From: Hong Zhiguo <honkiko@gmail.com>
To: tj@kernel.org
Cc: vgoyal@redhat.com, cgroups@vger.kernel.org, axboe@kernel.dk,
        linux-kernel@vger.kernel.org, Hong Zhiguo <zhiguohong@tencent.com>
Subject: [PATCH v3] blk-throttle: simplify logic by token bucket algorithm
Date: Thu, 17 Oct 2013 20:17:52 +0800
Message-Id: <1382012272-26170-1-git-send-email-zhiguohong@tencent.com>
In-Reply-To: <1381574794-7639-1-git-send-email-zhiguohong@tencent.com>
References: <1381574794-7639-1-git-send-email-zhiguohong@tencent.com>
Sender: linux-kernel-owner@vger.kernel.org
Content-Length: 14355
Lines: 458

From: Hong Zhiguo <zhiguohong@tencent.com>

Token bucket algorithm(http://en.wikipedia.org/wiki/Token_bucket)
is very simple and widely used for rate limiting and shaping.
It's well suitable for blk-throttle. And it natually works for
hierarchical cgroups. So I took it to replace the original time
_slicing_|_trimming_|_extending_ logic.

The advantage is simplicity, reliability and less fluctuation.
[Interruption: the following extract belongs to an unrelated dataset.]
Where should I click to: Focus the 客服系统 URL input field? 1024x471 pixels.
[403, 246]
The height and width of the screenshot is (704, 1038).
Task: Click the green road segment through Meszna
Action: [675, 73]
About 300 lines of code for time-slicing is replaced with 60 lines
of code for token bucket in blk-throttle.c.

I've tested this patch by fio with rw=randread, rw=randrw. It
behaves almost the same with original time-slicing implementation,
and with less fluctuation. It's also tested on hierarchical setup.

v3:
- rename "t_c" to "last_dispatch", suggested by Vivek
- limit the token generated during idle period, suggested by Vivek

Signed-off-by: Hong Zhiguo <zhiguohong@tencent.com>
Tested-by: Hong Zhiguo <zhiguohong@tencent.com>
---
 block/blk-throttle.c | 288 +++++++++------------------------------------------
 1 file changed, 48 insertions(+), 240 deletions(-)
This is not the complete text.